Exercise directions: In the entries below, return only the line containing "Given: Open the comments speech bubble icon" and those after it, exactly, through the last line.

Collected data:
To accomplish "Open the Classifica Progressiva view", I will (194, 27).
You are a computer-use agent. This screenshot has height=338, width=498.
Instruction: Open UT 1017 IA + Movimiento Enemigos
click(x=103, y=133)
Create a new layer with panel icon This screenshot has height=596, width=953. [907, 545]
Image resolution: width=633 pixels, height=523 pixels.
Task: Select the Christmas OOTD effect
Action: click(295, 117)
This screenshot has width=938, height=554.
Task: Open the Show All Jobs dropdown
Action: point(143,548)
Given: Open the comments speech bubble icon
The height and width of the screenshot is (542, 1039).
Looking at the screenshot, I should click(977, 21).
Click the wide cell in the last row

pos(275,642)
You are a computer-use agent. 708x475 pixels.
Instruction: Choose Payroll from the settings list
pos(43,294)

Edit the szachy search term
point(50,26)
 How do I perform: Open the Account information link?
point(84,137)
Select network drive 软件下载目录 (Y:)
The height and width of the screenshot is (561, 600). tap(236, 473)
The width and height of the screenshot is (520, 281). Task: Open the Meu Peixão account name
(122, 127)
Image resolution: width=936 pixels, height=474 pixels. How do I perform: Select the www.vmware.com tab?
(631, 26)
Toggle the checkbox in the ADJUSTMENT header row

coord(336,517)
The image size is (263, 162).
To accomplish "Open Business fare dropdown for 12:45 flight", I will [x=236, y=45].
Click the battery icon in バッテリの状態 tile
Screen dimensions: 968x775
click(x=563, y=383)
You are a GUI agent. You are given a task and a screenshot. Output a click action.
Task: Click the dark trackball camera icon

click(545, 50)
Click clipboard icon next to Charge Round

Output:
Given: Open the comments speech bubble icon
The height and width of the screenshot is (542, 1039).
Looking at the screenshot, I should click(977, 21).
Click the wide cell in the last row

pos(275,642)
You are a computer-use agent. 708x475 pixels.
Instruction: Choose Payroll from the settings list
pos(43,294)

Edit the szachy search term
point(50,26)
 How do I perform: Open the Account information link?
point(84,137)
Select network drive 软件下载目录 (Y:)
The height and width of the screenshot is (561, 600). tap(236, 473)
The width and height of the screenshot is (520, 281). Task: Open the Meu Peixão account name
(122, 127)
Image resolution: width=936 pixels, height=474 pixels. How do I perform: Select the www.vmware.com tab?
(631, 26)
Toggle the checkbox in the ADJUSTMENT header row

coord(336,517)
The image size is (263, 162).
To accomplish "Open Business fare dropdown for 12:45 flight", I will [x=236, y=45].
Click the battery icon in バッテリの状態 tile
Screen dimensions: 968x775
click(x=563, y=383)
You are a GUI agent. You are given a task and a screenshot. Output a click action.
Task: Click the dark trackball camera icon

click(545, 50)
Click clipboard icon next to Charge Round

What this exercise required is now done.